### DATA SECTION
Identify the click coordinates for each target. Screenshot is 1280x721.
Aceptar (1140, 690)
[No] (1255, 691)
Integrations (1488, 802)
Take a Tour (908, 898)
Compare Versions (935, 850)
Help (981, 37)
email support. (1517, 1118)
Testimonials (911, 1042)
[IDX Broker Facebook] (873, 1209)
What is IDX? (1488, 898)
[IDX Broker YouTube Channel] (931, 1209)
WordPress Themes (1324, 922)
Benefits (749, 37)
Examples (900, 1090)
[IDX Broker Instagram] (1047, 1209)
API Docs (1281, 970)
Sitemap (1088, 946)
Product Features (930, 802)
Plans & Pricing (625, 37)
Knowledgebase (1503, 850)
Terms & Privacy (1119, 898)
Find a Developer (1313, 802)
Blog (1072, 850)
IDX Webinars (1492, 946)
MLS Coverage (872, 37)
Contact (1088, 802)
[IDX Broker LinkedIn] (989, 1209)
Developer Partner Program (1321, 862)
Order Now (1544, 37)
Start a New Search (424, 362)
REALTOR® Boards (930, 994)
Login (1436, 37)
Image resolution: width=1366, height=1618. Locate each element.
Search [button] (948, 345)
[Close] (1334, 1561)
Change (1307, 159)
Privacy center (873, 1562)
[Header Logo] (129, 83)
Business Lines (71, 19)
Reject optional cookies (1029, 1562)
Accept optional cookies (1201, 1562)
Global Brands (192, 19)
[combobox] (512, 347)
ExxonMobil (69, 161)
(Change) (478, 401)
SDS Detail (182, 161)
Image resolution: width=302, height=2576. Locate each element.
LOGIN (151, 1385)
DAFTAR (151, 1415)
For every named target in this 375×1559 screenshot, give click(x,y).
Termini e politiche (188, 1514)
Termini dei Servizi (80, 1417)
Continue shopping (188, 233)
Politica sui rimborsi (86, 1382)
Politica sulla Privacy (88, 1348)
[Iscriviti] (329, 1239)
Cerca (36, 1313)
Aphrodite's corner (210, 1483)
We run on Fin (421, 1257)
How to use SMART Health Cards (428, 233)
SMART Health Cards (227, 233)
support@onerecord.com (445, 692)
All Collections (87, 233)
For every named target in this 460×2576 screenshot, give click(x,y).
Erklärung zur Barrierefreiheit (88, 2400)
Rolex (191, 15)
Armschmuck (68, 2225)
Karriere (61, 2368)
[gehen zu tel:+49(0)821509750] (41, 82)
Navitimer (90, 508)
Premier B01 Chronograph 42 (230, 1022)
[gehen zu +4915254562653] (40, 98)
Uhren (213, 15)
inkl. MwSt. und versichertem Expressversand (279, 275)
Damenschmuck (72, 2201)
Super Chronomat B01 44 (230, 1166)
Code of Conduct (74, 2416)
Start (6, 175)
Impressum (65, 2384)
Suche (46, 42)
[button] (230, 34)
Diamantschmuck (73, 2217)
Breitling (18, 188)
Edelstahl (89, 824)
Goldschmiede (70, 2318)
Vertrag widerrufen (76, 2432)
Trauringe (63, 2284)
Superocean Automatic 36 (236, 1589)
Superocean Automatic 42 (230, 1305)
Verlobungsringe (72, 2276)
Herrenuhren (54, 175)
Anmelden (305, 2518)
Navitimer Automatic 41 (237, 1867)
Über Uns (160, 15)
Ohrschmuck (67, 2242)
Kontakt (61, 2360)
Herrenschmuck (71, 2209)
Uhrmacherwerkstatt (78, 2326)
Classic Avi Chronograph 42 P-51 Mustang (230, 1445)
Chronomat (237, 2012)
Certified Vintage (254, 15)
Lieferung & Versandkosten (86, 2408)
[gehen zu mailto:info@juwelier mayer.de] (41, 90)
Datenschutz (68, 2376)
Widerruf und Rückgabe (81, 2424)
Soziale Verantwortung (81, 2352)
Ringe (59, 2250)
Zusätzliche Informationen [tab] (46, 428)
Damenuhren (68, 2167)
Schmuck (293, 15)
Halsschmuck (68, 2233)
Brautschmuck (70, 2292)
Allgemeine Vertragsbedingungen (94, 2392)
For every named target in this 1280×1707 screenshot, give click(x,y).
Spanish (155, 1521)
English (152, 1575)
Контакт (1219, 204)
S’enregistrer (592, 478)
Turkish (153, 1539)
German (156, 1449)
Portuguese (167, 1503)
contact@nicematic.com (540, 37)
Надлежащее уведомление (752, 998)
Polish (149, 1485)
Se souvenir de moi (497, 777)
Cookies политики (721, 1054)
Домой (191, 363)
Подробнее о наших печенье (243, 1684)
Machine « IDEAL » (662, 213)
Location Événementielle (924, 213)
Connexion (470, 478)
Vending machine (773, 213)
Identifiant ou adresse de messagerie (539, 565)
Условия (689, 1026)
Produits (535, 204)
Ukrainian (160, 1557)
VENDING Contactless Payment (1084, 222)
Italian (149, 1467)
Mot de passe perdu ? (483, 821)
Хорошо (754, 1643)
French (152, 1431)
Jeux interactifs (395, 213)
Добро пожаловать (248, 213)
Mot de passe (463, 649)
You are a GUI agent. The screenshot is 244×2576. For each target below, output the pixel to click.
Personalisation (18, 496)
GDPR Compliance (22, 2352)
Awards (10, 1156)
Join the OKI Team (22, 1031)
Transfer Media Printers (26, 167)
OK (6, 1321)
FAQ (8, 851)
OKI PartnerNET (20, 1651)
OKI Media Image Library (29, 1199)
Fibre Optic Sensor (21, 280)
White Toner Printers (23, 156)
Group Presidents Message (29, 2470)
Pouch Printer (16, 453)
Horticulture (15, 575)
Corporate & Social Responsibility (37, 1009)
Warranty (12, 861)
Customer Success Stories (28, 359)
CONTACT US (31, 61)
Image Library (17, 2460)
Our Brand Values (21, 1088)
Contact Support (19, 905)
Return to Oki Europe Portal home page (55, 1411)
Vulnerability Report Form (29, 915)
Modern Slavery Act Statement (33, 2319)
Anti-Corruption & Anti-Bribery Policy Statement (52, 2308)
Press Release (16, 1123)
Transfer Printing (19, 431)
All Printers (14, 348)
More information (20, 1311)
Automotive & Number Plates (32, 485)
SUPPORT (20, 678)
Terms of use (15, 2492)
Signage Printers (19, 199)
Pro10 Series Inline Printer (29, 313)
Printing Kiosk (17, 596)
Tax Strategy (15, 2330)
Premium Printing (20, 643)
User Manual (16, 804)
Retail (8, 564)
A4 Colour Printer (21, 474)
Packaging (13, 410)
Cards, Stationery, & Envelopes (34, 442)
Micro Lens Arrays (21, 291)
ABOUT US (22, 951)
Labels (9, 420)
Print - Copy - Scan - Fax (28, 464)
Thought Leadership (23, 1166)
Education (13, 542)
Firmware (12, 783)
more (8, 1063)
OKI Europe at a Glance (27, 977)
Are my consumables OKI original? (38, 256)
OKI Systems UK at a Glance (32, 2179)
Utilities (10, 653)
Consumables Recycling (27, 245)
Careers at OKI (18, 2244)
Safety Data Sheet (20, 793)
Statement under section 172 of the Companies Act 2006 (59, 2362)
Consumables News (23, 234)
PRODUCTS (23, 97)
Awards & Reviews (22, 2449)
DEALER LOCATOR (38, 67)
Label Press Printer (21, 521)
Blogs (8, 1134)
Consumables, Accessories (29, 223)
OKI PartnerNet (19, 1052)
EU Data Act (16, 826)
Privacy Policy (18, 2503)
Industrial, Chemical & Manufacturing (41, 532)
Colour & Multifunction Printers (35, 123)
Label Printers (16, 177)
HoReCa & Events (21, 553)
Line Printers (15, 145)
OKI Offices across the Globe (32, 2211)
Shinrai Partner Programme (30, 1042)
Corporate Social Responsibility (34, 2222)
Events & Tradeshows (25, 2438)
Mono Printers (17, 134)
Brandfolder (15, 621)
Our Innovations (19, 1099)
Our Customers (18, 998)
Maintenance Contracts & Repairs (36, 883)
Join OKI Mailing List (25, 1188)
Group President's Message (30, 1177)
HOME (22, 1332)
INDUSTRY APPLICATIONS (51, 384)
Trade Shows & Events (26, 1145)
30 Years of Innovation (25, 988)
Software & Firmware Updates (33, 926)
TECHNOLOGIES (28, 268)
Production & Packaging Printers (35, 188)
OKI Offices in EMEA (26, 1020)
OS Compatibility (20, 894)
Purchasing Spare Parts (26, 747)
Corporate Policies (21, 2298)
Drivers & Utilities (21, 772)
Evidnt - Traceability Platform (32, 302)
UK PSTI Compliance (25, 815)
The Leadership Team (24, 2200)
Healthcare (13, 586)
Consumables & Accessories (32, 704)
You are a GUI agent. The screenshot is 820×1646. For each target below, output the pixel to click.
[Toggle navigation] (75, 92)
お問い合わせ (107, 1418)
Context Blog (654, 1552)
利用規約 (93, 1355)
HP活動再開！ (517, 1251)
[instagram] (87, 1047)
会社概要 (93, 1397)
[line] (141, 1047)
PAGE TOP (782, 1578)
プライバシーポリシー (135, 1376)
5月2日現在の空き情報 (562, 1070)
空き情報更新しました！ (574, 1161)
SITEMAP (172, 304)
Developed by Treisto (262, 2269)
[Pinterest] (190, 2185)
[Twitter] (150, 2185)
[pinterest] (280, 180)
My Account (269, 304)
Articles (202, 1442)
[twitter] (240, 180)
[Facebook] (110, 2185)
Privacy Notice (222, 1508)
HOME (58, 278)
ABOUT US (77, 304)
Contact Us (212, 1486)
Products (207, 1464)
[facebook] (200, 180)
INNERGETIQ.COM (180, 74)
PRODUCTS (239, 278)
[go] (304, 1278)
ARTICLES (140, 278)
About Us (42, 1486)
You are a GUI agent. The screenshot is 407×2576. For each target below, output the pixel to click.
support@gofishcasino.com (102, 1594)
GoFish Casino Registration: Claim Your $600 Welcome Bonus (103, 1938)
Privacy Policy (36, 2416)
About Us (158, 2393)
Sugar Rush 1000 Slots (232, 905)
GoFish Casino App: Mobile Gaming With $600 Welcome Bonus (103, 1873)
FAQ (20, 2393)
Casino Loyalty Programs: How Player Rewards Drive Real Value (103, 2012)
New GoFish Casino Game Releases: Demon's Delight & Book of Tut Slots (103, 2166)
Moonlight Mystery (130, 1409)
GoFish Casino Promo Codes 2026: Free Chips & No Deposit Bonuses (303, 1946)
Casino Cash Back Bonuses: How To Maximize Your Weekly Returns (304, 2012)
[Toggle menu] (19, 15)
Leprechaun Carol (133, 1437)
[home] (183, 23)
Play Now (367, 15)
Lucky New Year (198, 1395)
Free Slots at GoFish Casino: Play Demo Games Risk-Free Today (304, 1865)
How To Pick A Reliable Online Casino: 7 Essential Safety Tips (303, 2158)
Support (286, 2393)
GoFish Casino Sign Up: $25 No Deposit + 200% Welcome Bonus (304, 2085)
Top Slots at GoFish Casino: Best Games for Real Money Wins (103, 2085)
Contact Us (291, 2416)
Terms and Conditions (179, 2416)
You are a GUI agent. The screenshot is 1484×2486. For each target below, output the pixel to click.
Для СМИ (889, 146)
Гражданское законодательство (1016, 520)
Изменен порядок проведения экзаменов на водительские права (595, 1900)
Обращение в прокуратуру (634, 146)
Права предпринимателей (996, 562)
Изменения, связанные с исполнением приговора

### YOUR INSTRUCTIONS
Restate word for word the lines above, beginning at the first one and ending at the line that carries "Find a Developer (1313, 802)".

### SOLUTION TO THE PROBLEM
Identify the click coordinates for each target. Screenshot is 1280x721.
Aceptar (1140, 690)
[No] (1255, 691)
Integrations (1488, 802)
Take a Tour (908, 898)
Compare Versions (935, 850)
Help (981, 37)
email support. (1517, 1118)
Testimonials (911, 1042)
[IDX Broker Facebook] (873, 1209)
What is IDX? (1488, 898)
[IDX Broker YouTube Channel] (931, 1209)
WordPress Themes (1324, 922)
Benefits (749, 37)
Examples (900, 1090)
[IDX Broker Instagram] (1047, 1209)
API Docs (1281, 970)
Sitemap (1088, 946)
Product Features (930, 802)
Plans & Pricing (625, 37)
Knowledgebase (1503, 850)
Terms & Privacy (1119, 898)
Find a Developer (1313, 802)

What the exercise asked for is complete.